Evidently, the code is valid only for theoretical discussion; the code was based on:
Perfusion is still handled using the half-time concept.
Diffusion for peripheral compartments is modeled as proportional to the difference in pN2 between the peripheral and central compartments.
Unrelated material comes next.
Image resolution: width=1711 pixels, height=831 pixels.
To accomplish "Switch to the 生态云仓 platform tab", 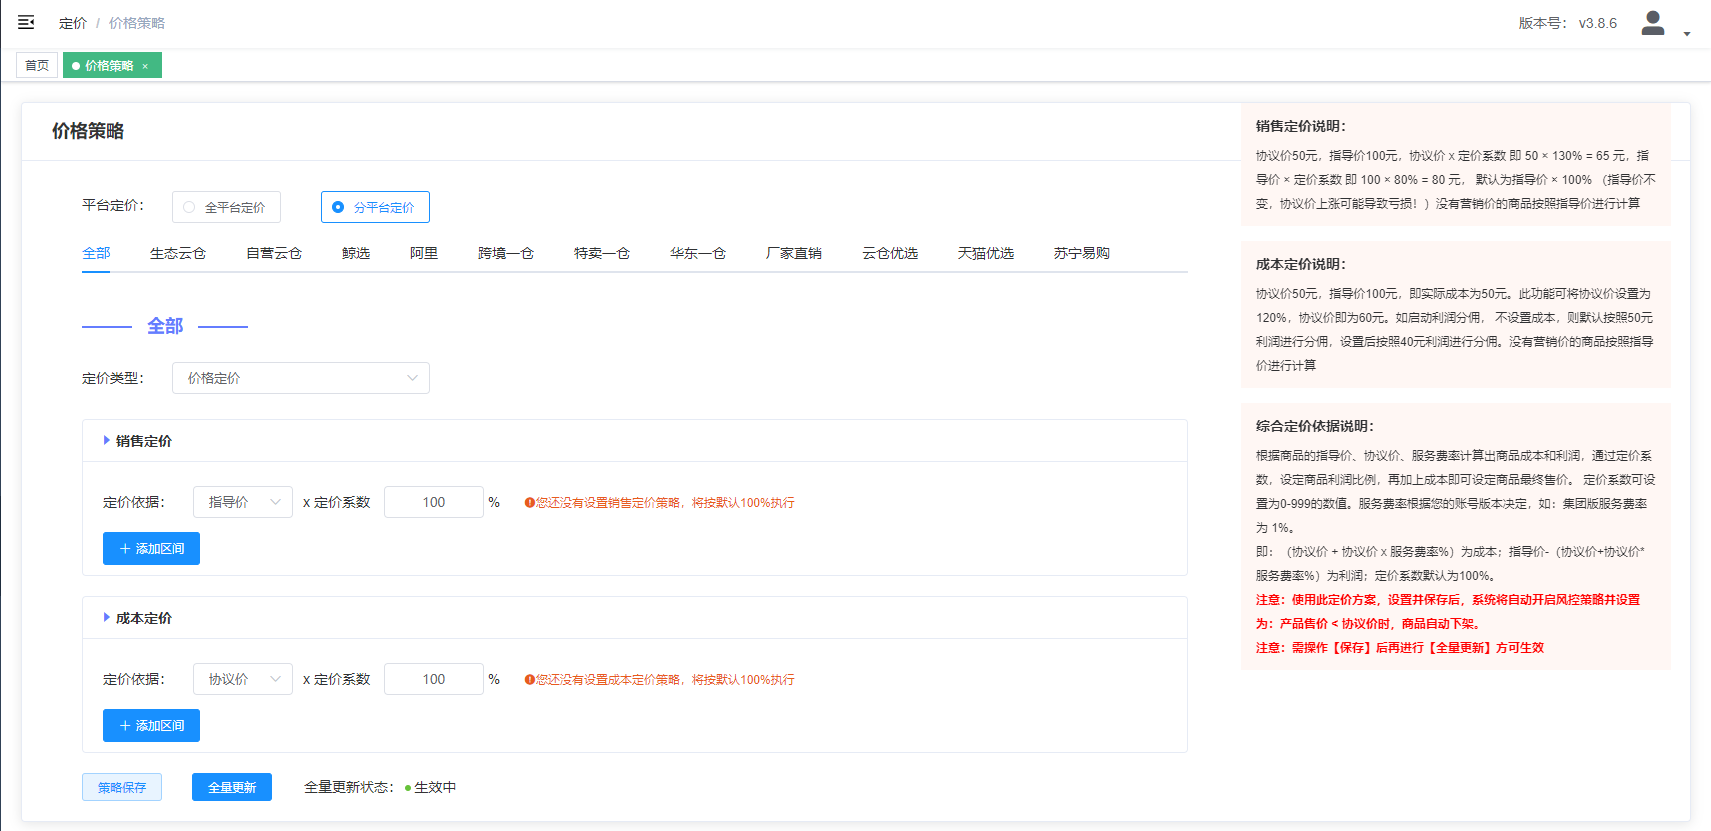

The central compartment's update now explicitly considers diffusion from the peripheral compartments.
Results:
Simulating dive with interconnected tissue model...
Time: 0 min, Depth: 0 m
Compartment Central: pN2 = 0.790 ATA
Compartment Peripheral1: pN2 = 0.790 ATA
Compartment Peripheral2: pN2 = 0.790 ATA
Time: 5 min, Depth: 30 m
Compartment Central: pN2 = 1.475 ATA
Compartment Peripheral1: pN2 = 0.920 ATA
Compartment Peripheral2: pN2 = 0.856 ATA
Time: 30 min, Depth: 30 m
Compartment Central: pN2 = 2.818 ATA
Compartment Peripheral1: pN2 = 1.608 ATA
Compartment Peripheral2: pN2 = 1.314 ATA
Time: 35 min, Depth: 0 m
Compartment Central: pN2 = 2.143 ATA
Compartment Peripheral1: pN2 = 1.620 ATA
Compartment Peripheral2: pN2 = 1.373 ATA
WARNING: Significant supersaturation in Central!